日本での処方箋発行のための病院での検査(バイアグラ)
実際問題として、バイアグラを手に入れるには如何にしたらよいか。インターネットを通じて、あるいは輸入代行業社から購入する手だてもある。しかしバイアグラはあくまで医薬品である。医薬品であるからには、健康食品とは異なり、それなりに厳しい規制がかせられている。今まで以上に厳しい規制がかけられていることに留意したい。さて普通一般の場合は、医者に行って貰うことになる。医師によっては、直接貰えるしあるいは処方箋を交付してくれる。医師のところなら何科でも良いが、中にはバイアグラを取り扱わない医師もいるので、前もって電話して問い合わせてみるのがよい。普通一般には泌尿器科か内科の先生のところで相談すると良い。
注意が要するのは、バイアグラはそれ自身勃起をさすクスリではない。性的刺激があって初めて勃起するもので、催淫剤でもなんでもないことである。勃起したときそれを持続させ、あるいは硬度を増す作用があるだけである。ヨヒンビンなどとは全く種類の違うクスリなのだ。

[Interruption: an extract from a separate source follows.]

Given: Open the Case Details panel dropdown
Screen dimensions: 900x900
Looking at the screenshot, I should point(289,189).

次に診察である。要するにEDであるのかないのかの診断だが、通常の内科的診断がひととおり行われ、その上で、様々な角度から性機能に関 して分析が加えられる。EDは立派な病気である。病気である以上、EDとはっきり診断されれば健康保険の適応の対象になる。(薬剤費は別で全額自費)
最初のアプローチは問診(IIEF5)である。
性欲、勃起、射精、快感の状態について、まず医師に説明する。続いて性歴についての質問がある。 夢精やマスターベーションの開始時期、初交すなわち初体験の年齢・相手・状況、
それにSMや同性愛等の性的嗜好などがポイントだ。性知識に関する質問や、生育歴、つまり、家庭環境や教育環境等、生い立ちに関する質問もある。自分
の性格について自分自身どう考えるかも問われる。加えて、性生活に対するパートナーの協力度や人物像(複数であっては困る)も重要な要素として尋ねられる。原則パートナーの立ち会いが必要だろう。IIEFで21点以下なら間違いなくEDと診断されるだろう。

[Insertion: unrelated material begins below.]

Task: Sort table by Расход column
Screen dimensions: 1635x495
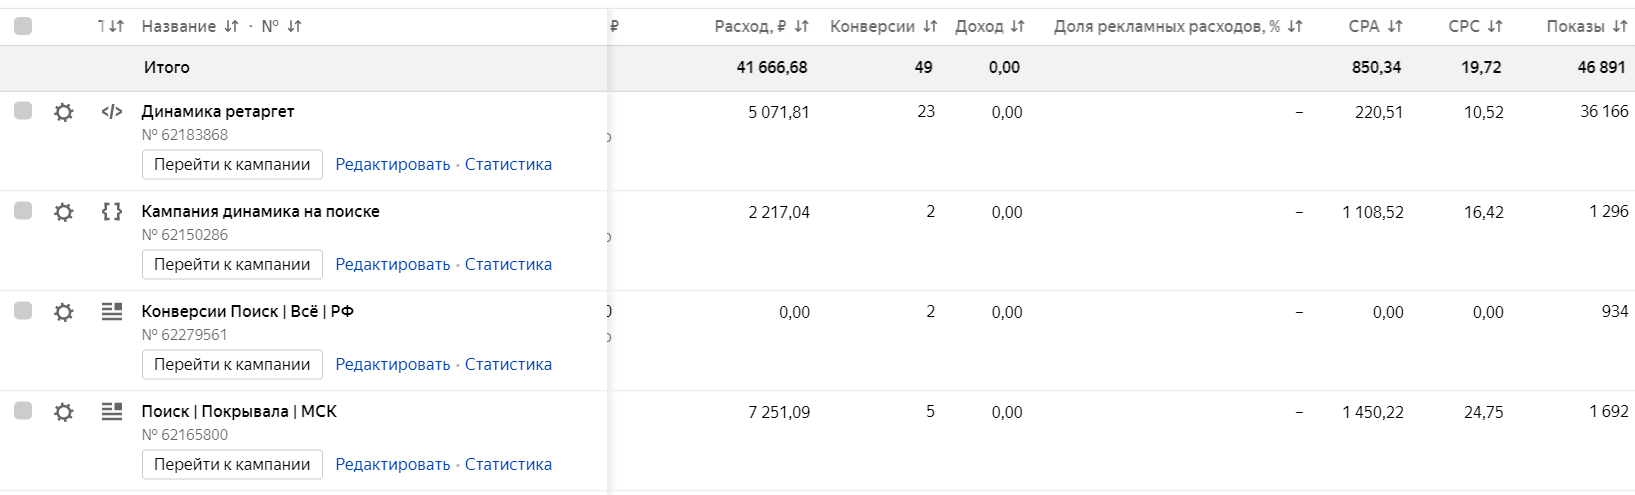Action: point(761,26)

つまり、患 者は、ありのままの自分をさらけ出さねばならないのである。しかし、このぐらいで恥ずかしがっていてはいけない。診察では、本当に裸の自分を見せることにな
る。
ペニスのサイズ・太さ、精巣、前立腺の大きさ、恥毛のはえ具合などを入念にチェックする。検査としては、まず男性ホルモン、性欲を制御するプロラクチン、精子を作るFSHなどの内分泌検査、血液検査、尿検査などがある。勃起そのものの検査もある。塩酸パパベリンやプロスタグランディンの、それ自身えの注射をする場合もある。個室でポルノ写真を鑑賞した場合や、特殊な機械を用いて、夜間睡眠時のペニスの状態(夜間勃起)を観察する。勿論バキュウームを用いた器具等を使用して勃起の状態も観察する。
ちなみに、通常の男性ならば8時間の睡眠中に4,5回勃起を繰り返しているそうだが、きずかないでいることが多く見られる。朝勃起については皆さん先刻ご承知の通りだ。 音叉のような機械をペニスに近づけて、知覚反応を診る陰茎振動覚検査という神経系の検査もある。 海綿体に薬品を注射して、どの程度硬くなるかを診る検査や、血流の速度を測る血管系の検査なども ある。

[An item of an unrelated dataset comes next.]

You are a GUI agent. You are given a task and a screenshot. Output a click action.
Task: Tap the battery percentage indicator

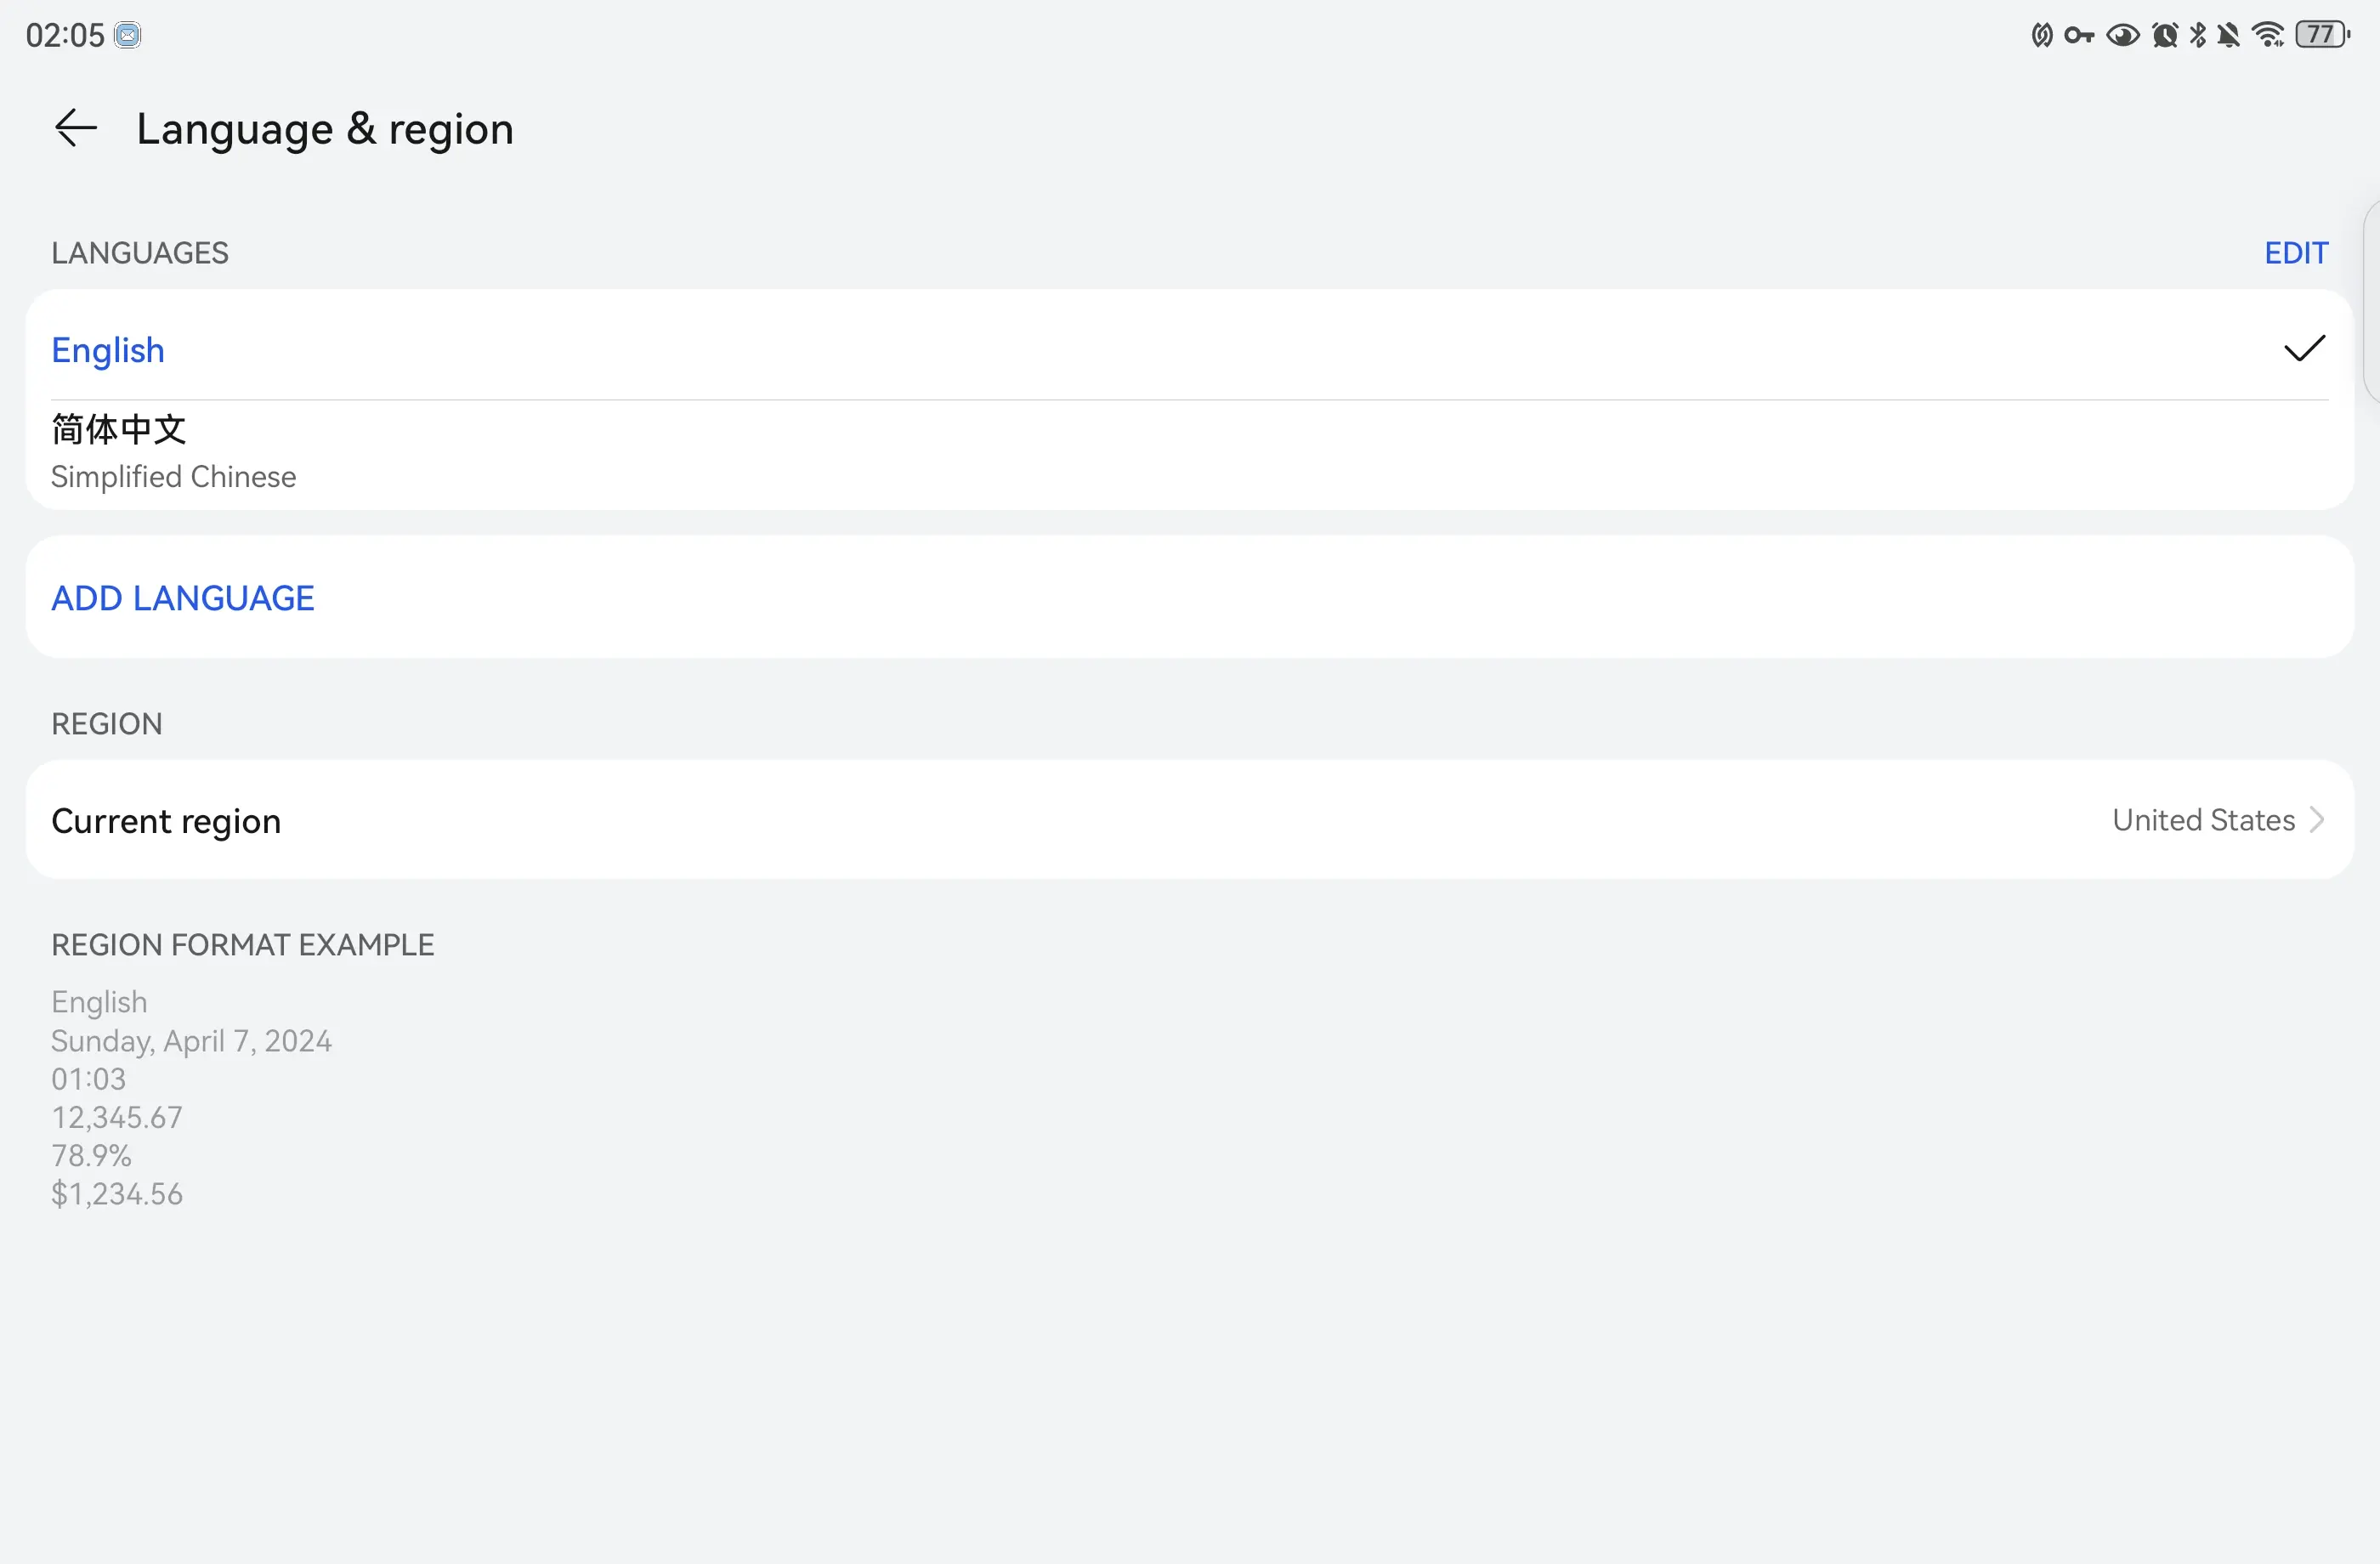point(2322,33)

病院では勃起に関するありとあらゆる検査を実施する。普通の病院では院内処方を出さない。原則すべて院外処方のみである。なほ自分のために処方されたクスリは、他の人に譲り渡すことが出来ない。病院で貰ったバイアグラを他人にあげることは出来ない。20才未満の患者さんにも処方されないし、とくに併用禁忌ならびに併用注意のクスリもあるので注意が要する。